TASK PROMPT: Look through the records below for the line with "Expand the Dosage dropdown options". Return that line and each one after it up to and including the line with "1000x625 pixels.", exactly.

(Saved entries)
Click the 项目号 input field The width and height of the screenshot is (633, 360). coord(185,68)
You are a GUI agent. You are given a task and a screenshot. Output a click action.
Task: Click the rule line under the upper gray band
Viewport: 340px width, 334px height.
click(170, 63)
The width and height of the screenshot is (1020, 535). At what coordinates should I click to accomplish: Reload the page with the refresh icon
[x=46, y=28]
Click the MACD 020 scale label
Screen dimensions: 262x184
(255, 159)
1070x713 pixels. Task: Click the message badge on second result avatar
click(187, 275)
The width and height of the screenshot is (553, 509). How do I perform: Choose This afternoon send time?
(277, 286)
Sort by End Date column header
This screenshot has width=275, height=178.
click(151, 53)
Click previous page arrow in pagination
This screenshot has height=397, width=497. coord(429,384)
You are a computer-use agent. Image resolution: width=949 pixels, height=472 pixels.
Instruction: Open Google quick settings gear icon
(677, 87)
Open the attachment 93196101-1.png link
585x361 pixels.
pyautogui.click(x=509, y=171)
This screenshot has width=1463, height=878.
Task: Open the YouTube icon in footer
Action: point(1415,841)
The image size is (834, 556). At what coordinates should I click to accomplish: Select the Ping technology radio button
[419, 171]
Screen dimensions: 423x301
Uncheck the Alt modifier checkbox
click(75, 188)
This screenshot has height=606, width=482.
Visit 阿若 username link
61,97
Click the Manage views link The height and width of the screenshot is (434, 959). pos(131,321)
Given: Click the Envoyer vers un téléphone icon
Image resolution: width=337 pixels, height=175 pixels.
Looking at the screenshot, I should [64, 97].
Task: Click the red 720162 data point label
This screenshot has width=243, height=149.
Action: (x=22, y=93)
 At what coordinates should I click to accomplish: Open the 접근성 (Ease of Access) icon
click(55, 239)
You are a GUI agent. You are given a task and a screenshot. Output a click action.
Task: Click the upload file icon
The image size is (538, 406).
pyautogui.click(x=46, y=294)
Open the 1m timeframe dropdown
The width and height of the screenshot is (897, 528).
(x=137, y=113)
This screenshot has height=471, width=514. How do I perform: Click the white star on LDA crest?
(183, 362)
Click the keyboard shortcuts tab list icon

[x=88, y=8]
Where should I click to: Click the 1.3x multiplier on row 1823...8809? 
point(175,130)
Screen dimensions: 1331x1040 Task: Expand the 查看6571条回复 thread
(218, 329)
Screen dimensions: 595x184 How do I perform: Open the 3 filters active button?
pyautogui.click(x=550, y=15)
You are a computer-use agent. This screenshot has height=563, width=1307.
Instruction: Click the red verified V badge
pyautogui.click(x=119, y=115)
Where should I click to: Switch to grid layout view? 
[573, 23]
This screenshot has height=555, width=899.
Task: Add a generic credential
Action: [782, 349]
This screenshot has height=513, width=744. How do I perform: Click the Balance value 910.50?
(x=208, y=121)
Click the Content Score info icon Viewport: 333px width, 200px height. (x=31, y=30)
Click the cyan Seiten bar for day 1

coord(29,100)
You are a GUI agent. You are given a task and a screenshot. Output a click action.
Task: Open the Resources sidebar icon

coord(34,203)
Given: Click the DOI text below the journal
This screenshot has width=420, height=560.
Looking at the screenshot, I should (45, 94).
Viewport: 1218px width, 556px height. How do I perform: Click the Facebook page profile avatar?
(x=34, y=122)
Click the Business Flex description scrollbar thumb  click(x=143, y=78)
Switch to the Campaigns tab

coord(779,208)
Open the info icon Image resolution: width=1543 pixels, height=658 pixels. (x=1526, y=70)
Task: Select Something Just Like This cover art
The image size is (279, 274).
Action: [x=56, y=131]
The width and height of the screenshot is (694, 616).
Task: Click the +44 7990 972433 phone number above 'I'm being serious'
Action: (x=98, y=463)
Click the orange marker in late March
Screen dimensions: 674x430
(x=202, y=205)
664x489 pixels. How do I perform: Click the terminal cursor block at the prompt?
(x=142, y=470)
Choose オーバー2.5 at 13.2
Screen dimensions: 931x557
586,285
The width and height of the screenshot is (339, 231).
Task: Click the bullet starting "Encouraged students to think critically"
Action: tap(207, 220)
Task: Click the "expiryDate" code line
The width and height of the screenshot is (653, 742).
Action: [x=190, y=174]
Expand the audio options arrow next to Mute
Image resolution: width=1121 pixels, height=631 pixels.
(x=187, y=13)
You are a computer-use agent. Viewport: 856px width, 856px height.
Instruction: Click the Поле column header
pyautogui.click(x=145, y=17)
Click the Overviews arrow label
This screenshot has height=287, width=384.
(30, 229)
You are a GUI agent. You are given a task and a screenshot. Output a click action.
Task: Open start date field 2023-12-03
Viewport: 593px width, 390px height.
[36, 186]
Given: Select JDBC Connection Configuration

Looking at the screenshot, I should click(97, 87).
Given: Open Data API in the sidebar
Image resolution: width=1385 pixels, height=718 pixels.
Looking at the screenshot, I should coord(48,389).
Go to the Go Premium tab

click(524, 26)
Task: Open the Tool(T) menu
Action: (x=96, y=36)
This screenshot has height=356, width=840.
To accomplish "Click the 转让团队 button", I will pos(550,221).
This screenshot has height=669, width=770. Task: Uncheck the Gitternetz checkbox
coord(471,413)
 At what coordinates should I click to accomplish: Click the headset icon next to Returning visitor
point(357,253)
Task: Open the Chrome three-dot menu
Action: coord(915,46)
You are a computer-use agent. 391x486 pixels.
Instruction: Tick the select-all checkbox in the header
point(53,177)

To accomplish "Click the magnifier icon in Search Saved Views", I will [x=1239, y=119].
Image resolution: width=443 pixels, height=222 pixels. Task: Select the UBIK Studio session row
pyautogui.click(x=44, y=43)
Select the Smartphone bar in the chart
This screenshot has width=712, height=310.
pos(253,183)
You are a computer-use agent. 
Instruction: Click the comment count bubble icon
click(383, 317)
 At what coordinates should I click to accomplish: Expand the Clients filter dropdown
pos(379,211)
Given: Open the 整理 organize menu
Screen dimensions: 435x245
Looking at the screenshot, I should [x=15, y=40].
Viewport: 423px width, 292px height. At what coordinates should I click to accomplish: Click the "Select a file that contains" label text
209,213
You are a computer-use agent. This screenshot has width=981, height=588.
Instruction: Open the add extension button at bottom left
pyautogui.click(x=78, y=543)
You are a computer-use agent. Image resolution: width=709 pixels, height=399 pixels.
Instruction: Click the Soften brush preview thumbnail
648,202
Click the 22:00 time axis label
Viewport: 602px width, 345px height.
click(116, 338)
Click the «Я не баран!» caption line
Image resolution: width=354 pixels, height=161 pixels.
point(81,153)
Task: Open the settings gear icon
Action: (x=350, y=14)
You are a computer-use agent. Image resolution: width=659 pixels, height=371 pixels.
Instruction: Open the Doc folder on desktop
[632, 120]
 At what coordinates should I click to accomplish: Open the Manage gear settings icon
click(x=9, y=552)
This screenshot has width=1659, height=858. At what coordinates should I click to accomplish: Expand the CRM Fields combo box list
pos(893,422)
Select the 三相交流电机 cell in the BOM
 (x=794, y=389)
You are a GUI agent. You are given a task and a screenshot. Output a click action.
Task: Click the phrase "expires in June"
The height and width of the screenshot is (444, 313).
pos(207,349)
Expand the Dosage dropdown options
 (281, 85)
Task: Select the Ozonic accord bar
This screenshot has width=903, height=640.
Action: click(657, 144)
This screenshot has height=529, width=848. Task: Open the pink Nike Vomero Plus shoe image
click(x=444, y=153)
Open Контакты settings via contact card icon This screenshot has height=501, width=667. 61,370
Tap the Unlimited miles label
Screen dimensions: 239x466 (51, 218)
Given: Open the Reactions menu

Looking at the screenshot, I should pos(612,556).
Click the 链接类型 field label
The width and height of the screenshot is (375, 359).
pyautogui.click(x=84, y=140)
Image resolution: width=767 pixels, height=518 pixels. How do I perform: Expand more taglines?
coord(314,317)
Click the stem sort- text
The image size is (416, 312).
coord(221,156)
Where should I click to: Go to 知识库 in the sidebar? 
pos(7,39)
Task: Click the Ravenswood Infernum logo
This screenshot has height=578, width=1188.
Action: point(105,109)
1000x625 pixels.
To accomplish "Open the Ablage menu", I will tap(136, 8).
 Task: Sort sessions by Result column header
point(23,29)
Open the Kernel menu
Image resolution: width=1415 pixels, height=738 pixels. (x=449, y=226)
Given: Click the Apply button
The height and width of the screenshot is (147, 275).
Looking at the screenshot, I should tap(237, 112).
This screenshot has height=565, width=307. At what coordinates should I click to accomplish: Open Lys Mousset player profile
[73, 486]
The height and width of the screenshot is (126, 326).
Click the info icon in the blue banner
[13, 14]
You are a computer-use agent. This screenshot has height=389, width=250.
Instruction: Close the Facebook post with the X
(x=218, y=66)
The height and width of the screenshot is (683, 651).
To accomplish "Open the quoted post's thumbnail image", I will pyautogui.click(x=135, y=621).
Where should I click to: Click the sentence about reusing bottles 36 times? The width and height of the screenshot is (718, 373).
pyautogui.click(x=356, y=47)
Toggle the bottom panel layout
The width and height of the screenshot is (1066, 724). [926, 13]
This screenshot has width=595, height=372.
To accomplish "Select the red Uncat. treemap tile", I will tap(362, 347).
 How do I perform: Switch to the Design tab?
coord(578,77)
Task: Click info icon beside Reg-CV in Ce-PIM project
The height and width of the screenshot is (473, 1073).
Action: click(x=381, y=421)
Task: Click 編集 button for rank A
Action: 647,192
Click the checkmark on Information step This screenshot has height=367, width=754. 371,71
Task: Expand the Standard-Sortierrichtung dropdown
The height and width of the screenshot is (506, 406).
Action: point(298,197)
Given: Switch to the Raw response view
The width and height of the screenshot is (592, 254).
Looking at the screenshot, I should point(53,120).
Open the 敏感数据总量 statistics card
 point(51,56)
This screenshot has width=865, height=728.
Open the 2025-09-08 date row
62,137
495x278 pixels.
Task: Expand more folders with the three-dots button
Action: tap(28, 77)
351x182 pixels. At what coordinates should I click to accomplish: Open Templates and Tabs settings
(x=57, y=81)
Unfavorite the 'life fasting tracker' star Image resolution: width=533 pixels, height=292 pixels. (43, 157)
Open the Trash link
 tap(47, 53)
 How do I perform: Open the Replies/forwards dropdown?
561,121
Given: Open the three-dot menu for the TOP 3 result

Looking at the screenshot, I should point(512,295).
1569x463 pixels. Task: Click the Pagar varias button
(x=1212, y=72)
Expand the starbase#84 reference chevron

SOLVED EXERCISE:
Expand the Dosage dropdown options
 (281, 85)
Task: Select the Ozonic accord bar
This screenshot has width=903, height=640.
Action: click(657, 144)
This screenshot has height=529, width=848. Task: Open the pink Nike Vomero Plus shoe image
click(x=444, y=153)
Open Контакты settings via contact card icon This screenshot has height=501, width=667. 61,370
Tap the Unlimited miles label
Screen dimensions: 239x466 (51, 218)
Given: Open the Reactions menu

Looking at the screenshot, I should pos(612,556).
Click the 链接类型 field label
The width and height of the screenshot is (375, 359).
pyautogui.click(x=84, y=140)
Image resolution: width=767 pixels, height=518 pixels. How do I perform: Expand more taglines?
coord(314,317)
Click the stem sort- text
The image size is (416, 312).
coord(221,156)
Where should I click to: Go to 知识库 in the sidebar? 
pos(7,39)
Task: Click the Ravenswood Infernum logo
This screenshot has height=578, width=1188.
Action: point(105,109)
1000x625 pixels.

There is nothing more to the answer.